Zion’s death was never just a cautionary tale about the dangers of sleep deprivation in doctors. It was a nuanced saga about many layers of flawed health care practices, of which work hours were only the most apparent. What the persistence of errors tells us is not that we should repeal the work restrictions and return to a state of sleep deprivation, which is what most of the nation’s residency directors would have us do. It instead suggests that we should redouble efforts to fix the remaining problems in medical training. In fact, Landrigan’s seminal study succeeded precisely because he didn’t merely shorten trainee work hours. A careful reading of his report reveals that he also created a clearer and more systematic handoff procedure and enhanced supervision by senior physicians in the intensive-care unit.
But all of these hospital reforms ignore what may be the biggest problem in physician training today: the yawning chasm between what most doctors learn during the 80 hours a week they spend training in hospitals and what they actually do after leaving their residencies. Defenders of the old-school way argue that the demands of medical practice justify the brutal hours. But after their residencies, most doctors practice in outpatient settings and work regular daytime hours as members of large groups. They treat chronic problems that need weeks or months of periodic outpatient follow-up, not high-intensity hospital-based care lasting only a few days.

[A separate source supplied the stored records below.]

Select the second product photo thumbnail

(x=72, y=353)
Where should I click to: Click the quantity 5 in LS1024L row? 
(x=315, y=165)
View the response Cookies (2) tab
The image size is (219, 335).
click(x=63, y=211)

“For people who came out of the old training system, it may be hard to imagine one that works better,” says Donald Berwick, the director of the Centers for Medicare and Medicaid Services and former president of the Institute for Healthcare Improvement. “The point is, it’s all about design and coming up with optimizing models.”

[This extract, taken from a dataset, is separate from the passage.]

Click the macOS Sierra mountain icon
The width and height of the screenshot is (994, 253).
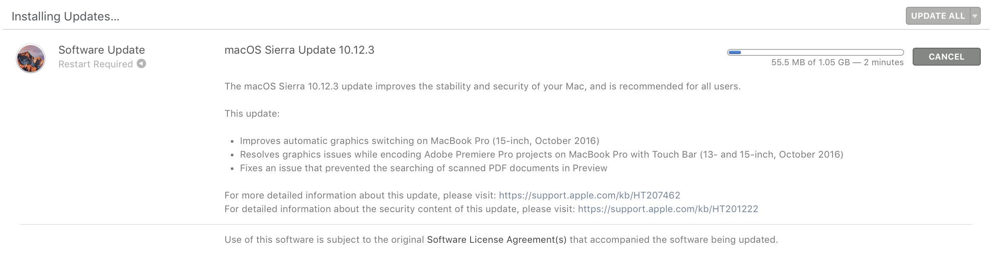tap(31, 58)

Some researchers are trying small-scale innovative designs. Johns Hopkins Medical School, for example, hired professional “hospitalists” to work full time in the inpatient wards. This freed up trainees to concentrate on a smaller number of patients. Though they work fewer hours, trainees now spend more time with patients, make house calls after people are discharged and learn outpatient care for chronic problems. David Hellmann, who created the program, says the model cut heart failure readmissions by two-thirds, which offset the costs of the additional staff members.
Think about Libby Zion’s medical care. Two months before her fateful admission, a doctor prescribed phenelzine. A month later, her dentist gave her narcotics after a tooth extraction. A few days later, yet another doctor prescribed an antibiotic and antihistamine for a possible ear infection. According to the grand jury report, she was also at some point prescribed two other antibiotics, the sedative Valium, a sleeping pill and yet another antidepressant — almost all of which can further worsen serotonin syndrome when used with phenelzine. For days at her apartment, she suffered from chills, body aches and joint pains that weren’t investigated or treated by any of her doctors, who never talked to one another. Before she was hospitalized, she was victimized by an absurdly fragmented outpatient system.
Imagine if Zion’s doctors had been better trained to treat her chronic depression, made regular follow-up phone calls to their patient, kept better records, coordinated her drugs to prevent serotonin syndrome. Perhaps they could have avoided her sudden deterioration in the first place, and no hospital trainee, sleep deprived or wide awake, would ever have seen her.